La vignetta di Vauro non fa ridere, è vero. Ma solo perché non voleva far ridere. La satira non deve necessariamente suscitare ilarità. Può far ridere, ma può anche commuovere, rattristare, amareggiare, o semplicemente far riflettere, grazie all’estro dell’artista. Proprio come fa la rappresentazione filmica attraverso i suoi vari generi (comico, drammatico, sentimentale, etc.). La differenza è nella durata della manifestazione artistica: nella vignetta è istantanea. Ma non per questo la vignetta satirica non va ricondotta sotto l’ombrello protettivo dell’art. 33 Cost., che sancisce la libertà dell'arte.

Un grave atto di censura, dunque, quello del direttore generale della Rai, essendo volto a bloccare la libertà di manifestazione artistica. Una censura, tra l’altro, che si serve pretestuosamente di argomenti toccanti, quale quello della solidarietà con le vittime del terremoto, ma fuorvianti, perché costruisce attorno alla vignetta di Vauro un falso messaggio. Sotto questo aspetto, si può dire che siamo di fronte ad un caso di censura sciacalla.

Tra l’altro, si noti un particolare. La motivazione adottata da viale Mazzini per colpire Vauro (vignetta “gravemente lesiva dei sentimenti di pietà dei defunti”) parafrasa il nome del Capo II del Titolo IV del codice penale (“Dei delitti contro la pietà dei defunti”). E’ un insieme di norme (artt. 407 413) che prevede e punisce reati come la violazione di sepolcro, il vilipendio di tombe, il turbamento di funerale, il vilipendio di cadavere, la distruzione o soppressione o sottrazione di cadavere, l’occultamento di cadavere, l’uso illegittimo di cadavere. In sostanza, e nemmeno implicitamente, l’espressione artistica di Vauro è stata accostata a tali fattispecie di reato, senza che possa esistere alcun punto di contatto con esse, come anche uno stolto capirebbe.

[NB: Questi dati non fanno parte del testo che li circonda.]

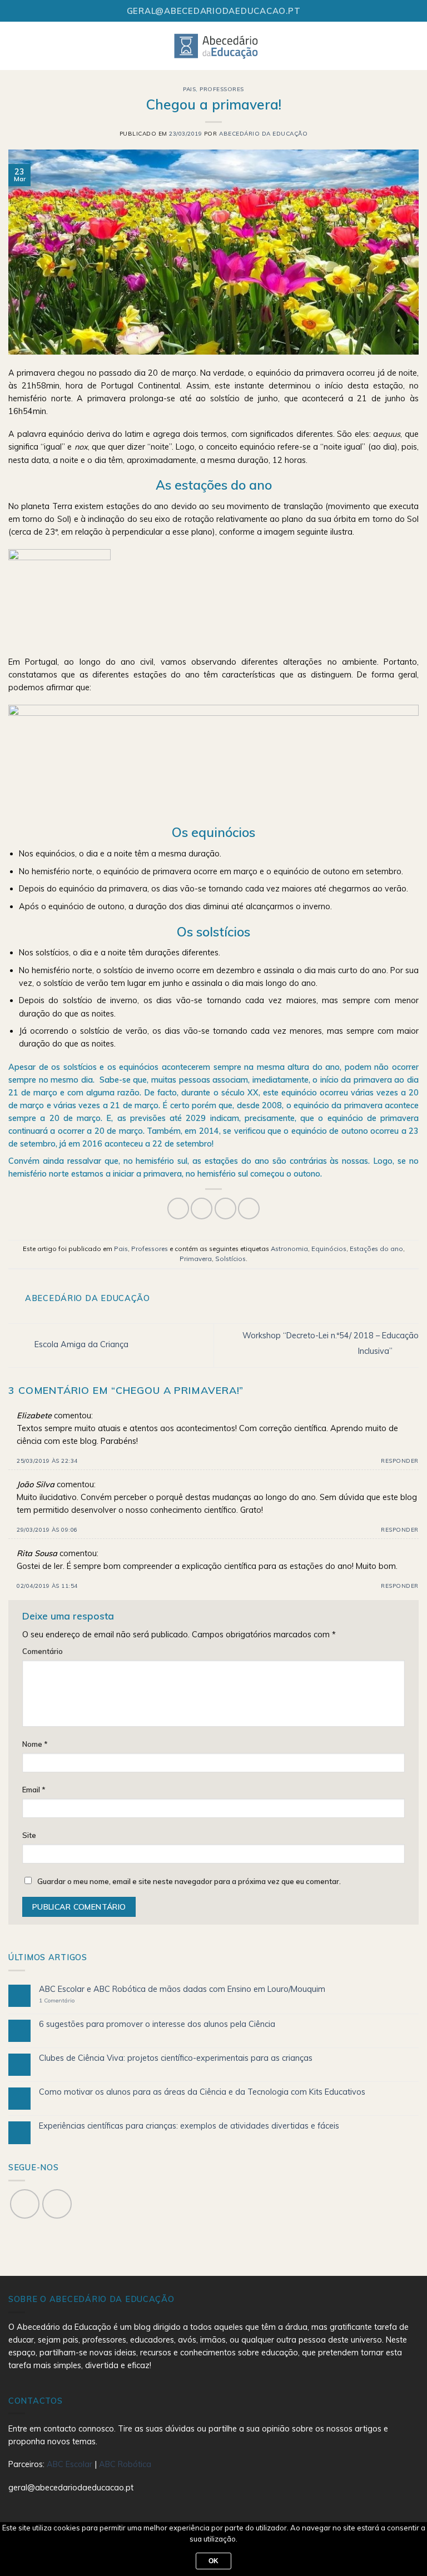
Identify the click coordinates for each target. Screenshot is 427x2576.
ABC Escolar (71, 2464)
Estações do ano (376, 1248)
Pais (189, 89)
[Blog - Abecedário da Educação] (216, 45)
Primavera (196, 1258)
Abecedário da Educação (263, 133)
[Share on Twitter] (201, 1208)
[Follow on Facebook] (24, 2204)
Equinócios (328, 1248)
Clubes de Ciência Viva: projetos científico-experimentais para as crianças (175, 2058)
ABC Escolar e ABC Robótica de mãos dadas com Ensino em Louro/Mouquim (182, 1989)
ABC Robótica (125, 2464)
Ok (213, 2561)
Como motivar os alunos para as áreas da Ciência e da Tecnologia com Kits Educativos (202, 2092)
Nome (35, 1744)
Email (34, 1789)
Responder (400, 1460)
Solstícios (230, 1258)
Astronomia (289, 1248)
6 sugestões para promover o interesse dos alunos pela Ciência (157, 2024)
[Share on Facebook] (178, 1208)
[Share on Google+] (249, 1208)
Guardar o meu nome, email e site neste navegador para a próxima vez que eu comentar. (189, 1881)
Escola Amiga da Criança (80, 1344)
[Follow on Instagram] (57, 2204)
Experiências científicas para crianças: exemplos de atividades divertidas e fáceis (189, 2126)
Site (29, 1835)
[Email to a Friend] (225, 1208)
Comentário (42, 1651)
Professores (222, 89)
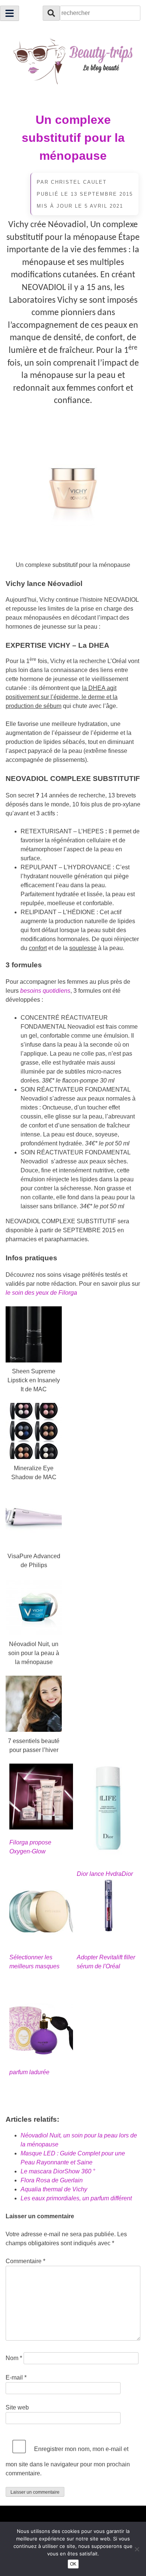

Pertanto, non sarebbe azzardato chiedersi se una simile motivazione, adottata con la consapevolezza che sarebbe stata inevitabilmente diffusa al pubblico, non possa realizzare gli estremi della diffamazione. Accusare pubblicamente qualcuno di aver manifestato, all’indomani di una immane tragedia quale quella abruzzese, quantomeno insensibilità e non curanza per la morte di centinaia di persone, certamente lede la sua reputazione. Soprattutto se si considera che la motivazione adottata si basa su un evidente stravolgimento del messaggio satirico che, attraverso quella vignetta, Vauro ha voluto veicolare.